Two glass sherds and three bottle bases were recovered from the southeastern end of site 35F. One example featured here a is 5 x 5cm and 0.3cm thick aqua blue-green glass sherd which appears to be the remains of a base from an apothecary or medicinal ‘case’ bottle. Such utilitarian bottles were typically used for a host of liquid products including liquor, medicines, chemicals and oils.
This bottle type is generally known as a class of ‘case’ bottles in reference to the fact that they were typically shipped in cases of twelve.
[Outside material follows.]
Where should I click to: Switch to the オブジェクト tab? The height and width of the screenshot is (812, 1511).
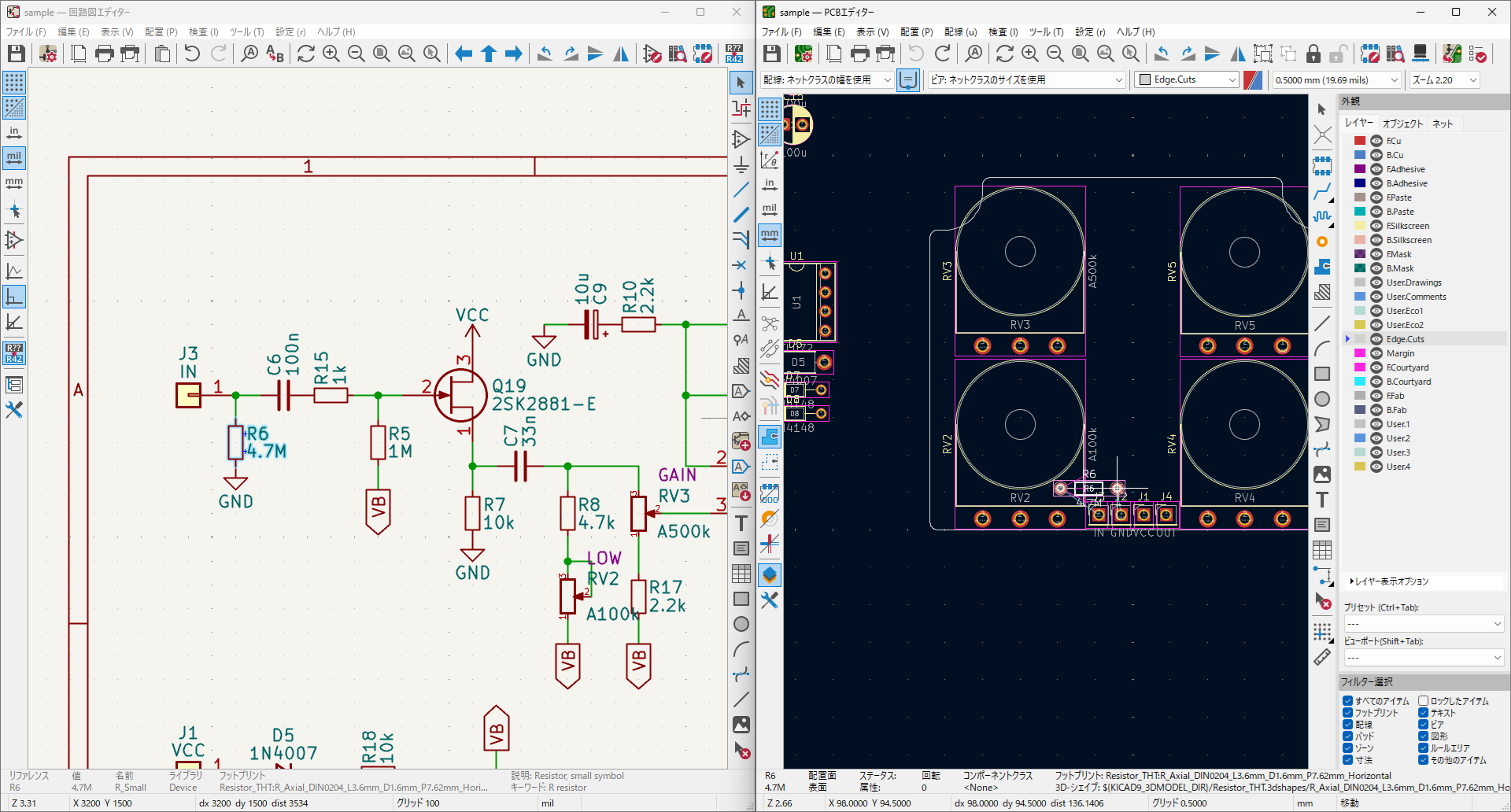(x=1402, y=124)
Although often incorrectly referred to as ‘Dutch gin’ bottles, they frequently did contain distilled liquor, yet it need not have been gin nor its origins Holland. While much of the site 35F bottle is no longer intact, the remaining base sherd is similar to the one square-based blue-green flacon bottle base fragment recovered from the wreck of Blackbeard’s Queen Anne’s Revenge, lost in North Carolina’s Beaufort’s inlet in 1718. Believed to be of French origin, flacons have been found in large numbers in archaeological collections from Louisbourg, Nova Scotia and also reported in French frontier sites such as the Trudeau site in Louisiana. Evidence from New World archaeological sites where flacon bottle glass has been found place their use throughout the 18th century, beginning as early as 1710.
The site 35F blue-green bottle base sherd exhibits a faint, blowpipe type pontil scar, a ring-shaped mark created by the residue of glass left by the blowpipe doubling as a pontil—and commonly seen on blown 'case' bottles. The site 35F example may be similar in form to examples excavated from the wrecks of the Dartmouth, lost off Mull, Scotland, in 1690, and the fifth-rate Royal Navy Frigate Sapphire which can be dated to 1696 or earlier.